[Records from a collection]
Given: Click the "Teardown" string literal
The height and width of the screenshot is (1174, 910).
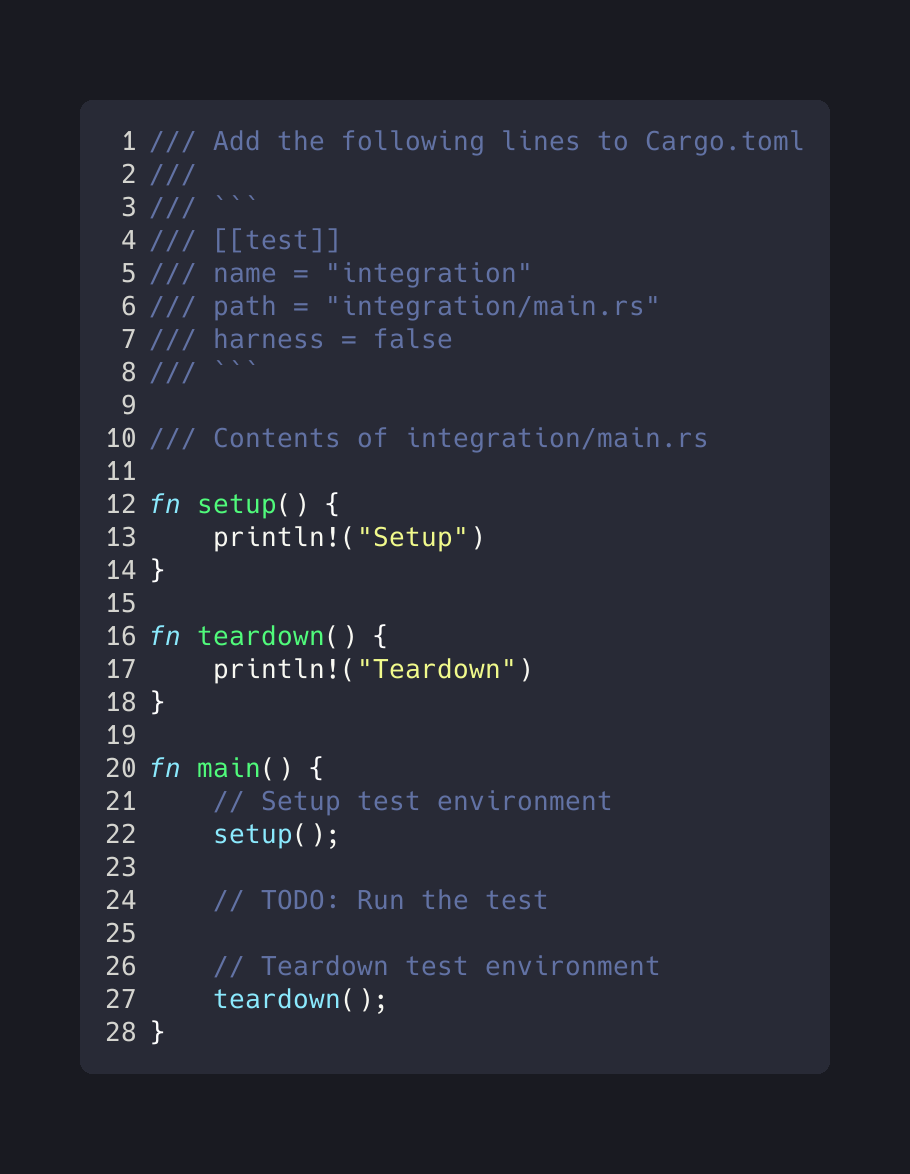Looking at the screenshot, I should pos(437,669).
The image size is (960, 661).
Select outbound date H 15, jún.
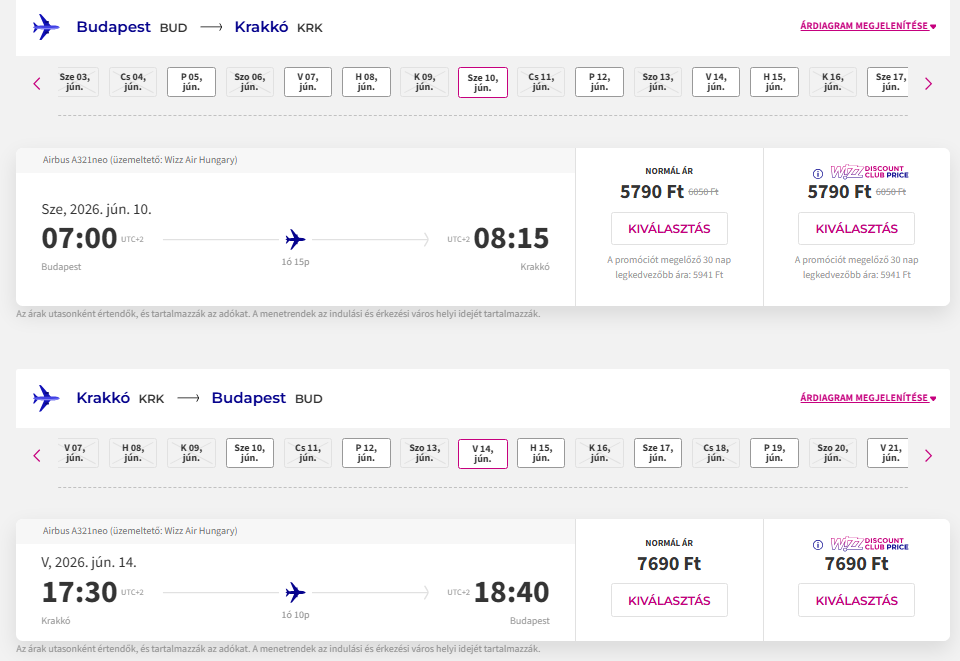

Exercise
Turn the listing into a numbered list, skipping blank lines and leaving out the pictures.

Exercise result
1. Given: Click the "Teardown" string literal
2. The height and width of the screenshot is (1174, 910).
3. Looking at the screenshot, I should pos(437,669).
4. The image size is (960, 661).
5. Select outbound date H 15, jún.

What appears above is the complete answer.